For the material below, please count the lines containing "title". Reply with the count alone.

* [INPUT RECORDS]:

:::

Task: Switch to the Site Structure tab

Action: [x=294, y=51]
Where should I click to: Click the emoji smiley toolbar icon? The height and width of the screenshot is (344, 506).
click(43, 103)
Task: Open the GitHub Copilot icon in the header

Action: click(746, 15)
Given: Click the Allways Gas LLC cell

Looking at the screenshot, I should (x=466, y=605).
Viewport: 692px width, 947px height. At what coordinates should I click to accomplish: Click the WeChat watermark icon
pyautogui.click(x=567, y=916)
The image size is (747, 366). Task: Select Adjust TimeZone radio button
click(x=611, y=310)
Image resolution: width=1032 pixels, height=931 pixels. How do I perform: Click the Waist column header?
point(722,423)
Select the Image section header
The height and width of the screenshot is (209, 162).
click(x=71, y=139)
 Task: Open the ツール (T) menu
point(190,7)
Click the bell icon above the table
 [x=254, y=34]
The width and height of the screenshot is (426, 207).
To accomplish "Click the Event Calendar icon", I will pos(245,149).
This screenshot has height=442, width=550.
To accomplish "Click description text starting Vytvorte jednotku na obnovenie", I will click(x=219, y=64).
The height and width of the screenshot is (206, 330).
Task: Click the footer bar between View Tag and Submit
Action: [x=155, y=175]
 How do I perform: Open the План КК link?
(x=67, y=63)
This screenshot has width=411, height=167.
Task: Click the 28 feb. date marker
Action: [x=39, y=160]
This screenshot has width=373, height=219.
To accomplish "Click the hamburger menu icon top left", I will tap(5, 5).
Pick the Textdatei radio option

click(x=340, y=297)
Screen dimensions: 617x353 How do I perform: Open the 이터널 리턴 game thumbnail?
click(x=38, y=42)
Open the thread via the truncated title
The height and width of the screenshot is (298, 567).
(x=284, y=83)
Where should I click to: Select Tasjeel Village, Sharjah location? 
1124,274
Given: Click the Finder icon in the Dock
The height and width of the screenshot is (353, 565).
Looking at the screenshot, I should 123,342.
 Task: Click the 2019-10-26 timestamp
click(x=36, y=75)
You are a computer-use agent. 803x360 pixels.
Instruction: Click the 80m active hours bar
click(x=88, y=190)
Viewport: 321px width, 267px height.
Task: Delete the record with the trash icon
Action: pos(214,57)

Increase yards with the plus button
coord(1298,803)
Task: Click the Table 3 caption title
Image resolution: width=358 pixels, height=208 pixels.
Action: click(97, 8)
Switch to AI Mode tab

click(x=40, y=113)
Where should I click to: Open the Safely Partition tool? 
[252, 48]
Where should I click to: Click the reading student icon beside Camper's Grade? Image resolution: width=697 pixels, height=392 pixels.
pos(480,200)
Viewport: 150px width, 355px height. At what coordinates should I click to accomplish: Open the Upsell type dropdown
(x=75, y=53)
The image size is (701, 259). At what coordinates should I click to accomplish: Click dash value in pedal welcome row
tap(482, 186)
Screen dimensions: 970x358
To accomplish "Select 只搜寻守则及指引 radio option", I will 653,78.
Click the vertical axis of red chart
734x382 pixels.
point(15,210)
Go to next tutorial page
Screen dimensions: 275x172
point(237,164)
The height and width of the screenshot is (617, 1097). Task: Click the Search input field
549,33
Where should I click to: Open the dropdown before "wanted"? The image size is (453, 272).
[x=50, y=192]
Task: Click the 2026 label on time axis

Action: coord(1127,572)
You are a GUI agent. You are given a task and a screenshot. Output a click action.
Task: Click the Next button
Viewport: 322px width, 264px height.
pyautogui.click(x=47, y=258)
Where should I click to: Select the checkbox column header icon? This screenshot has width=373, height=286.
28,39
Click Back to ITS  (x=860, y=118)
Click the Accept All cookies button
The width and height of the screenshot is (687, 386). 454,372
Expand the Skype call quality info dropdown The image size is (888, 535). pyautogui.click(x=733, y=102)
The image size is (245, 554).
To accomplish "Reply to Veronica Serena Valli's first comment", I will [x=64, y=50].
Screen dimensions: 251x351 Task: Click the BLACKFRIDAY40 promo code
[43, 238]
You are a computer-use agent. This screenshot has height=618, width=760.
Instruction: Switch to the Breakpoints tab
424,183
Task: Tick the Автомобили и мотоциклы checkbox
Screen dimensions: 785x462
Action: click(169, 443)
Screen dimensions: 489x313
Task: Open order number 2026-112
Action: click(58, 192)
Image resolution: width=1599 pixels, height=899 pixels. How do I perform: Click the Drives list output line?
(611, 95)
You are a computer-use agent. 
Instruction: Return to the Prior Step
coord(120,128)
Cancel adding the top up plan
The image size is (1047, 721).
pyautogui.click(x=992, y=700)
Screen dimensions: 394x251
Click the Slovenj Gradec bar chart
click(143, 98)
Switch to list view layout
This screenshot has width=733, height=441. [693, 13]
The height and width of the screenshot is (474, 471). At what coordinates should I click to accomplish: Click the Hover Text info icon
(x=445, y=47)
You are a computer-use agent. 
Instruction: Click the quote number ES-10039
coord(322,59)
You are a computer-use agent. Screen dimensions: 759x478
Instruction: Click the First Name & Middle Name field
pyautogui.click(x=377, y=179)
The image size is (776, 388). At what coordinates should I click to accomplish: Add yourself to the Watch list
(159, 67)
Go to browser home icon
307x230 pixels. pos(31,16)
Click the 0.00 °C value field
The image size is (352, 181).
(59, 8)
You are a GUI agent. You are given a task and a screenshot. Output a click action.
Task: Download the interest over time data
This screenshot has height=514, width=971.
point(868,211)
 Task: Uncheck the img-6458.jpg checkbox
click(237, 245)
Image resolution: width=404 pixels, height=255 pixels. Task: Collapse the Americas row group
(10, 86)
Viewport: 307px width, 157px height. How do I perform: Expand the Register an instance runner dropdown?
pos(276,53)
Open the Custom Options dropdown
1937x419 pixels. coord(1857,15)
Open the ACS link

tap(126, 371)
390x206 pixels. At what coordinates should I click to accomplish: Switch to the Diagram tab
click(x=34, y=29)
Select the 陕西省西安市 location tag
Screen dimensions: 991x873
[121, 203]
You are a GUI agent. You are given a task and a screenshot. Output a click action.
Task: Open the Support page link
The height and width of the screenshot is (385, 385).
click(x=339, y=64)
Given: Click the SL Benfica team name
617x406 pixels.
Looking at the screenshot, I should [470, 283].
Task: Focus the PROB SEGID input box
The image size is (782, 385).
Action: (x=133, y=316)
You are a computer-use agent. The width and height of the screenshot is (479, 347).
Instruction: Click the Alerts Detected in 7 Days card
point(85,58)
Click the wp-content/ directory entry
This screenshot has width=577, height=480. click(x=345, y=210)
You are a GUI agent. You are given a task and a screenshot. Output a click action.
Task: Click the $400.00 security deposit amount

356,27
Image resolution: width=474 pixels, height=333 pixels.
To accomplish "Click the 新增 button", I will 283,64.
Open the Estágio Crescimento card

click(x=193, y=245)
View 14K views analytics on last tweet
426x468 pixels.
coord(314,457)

:::

* [SOLVED EXERCISE]: 2